%%

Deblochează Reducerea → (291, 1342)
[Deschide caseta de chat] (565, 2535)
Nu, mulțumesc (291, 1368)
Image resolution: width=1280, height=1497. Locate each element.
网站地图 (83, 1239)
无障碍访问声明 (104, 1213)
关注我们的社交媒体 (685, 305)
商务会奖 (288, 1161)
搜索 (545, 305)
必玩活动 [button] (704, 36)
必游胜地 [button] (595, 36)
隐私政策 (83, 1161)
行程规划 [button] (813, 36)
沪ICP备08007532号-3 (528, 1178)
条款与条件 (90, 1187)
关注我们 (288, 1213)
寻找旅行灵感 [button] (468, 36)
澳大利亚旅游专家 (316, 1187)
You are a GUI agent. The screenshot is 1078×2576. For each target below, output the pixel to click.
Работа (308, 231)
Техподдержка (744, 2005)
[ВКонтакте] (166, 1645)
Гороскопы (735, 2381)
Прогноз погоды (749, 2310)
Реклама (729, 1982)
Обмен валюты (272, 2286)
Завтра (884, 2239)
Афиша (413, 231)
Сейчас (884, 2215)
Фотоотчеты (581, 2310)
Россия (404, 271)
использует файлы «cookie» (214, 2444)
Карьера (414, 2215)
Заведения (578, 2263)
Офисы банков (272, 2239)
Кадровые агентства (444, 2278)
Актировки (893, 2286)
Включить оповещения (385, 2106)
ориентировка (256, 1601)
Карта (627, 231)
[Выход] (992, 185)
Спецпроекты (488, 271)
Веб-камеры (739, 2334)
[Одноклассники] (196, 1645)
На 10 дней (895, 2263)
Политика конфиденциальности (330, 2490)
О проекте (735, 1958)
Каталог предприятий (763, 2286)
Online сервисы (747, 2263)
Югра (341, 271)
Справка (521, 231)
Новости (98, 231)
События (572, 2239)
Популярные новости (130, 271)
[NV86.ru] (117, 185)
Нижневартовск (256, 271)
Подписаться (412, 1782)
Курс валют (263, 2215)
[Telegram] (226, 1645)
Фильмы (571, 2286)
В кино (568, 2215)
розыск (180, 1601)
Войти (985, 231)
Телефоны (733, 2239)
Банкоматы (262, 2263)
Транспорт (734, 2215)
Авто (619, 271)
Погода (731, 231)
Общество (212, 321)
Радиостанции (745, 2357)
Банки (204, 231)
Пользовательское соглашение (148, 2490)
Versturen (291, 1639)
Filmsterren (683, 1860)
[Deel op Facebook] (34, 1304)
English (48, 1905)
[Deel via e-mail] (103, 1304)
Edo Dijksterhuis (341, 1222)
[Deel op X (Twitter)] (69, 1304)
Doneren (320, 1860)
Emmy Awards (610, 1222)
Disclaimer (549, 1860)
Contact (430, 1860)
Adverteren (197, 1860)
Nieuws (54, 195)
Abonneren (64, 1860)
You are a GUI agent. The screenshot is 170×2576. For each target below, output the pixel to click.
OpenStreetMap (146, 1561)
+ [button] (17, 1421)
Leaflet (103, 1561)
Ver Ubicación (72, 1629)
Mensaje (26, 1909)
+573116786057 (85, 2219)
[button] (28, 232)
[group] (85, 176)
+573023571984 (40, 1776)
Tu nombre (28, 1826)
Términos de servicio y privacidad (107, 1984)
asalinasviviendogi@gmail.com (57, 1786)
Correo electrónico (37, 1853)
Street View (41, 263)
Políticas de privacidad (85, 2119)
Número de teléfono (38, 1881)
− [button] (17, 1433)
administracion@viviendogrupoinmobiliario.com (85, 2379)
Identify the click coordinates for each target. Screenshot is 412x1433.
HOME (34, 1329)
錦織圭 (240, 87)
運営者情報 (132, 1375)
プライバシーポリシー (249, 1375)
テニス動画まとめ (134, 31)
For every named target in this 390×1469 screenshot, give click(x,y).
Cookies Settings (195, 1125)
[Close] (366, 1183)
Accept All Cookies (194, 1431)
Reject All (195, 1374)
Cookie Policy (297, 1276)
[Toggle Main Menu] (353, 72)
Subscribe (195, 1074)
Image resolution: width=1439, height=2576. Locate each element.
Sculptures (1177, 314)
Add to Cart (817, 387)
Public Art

%%

Give the number of lines in the listing that include the word "width", without any added words.

2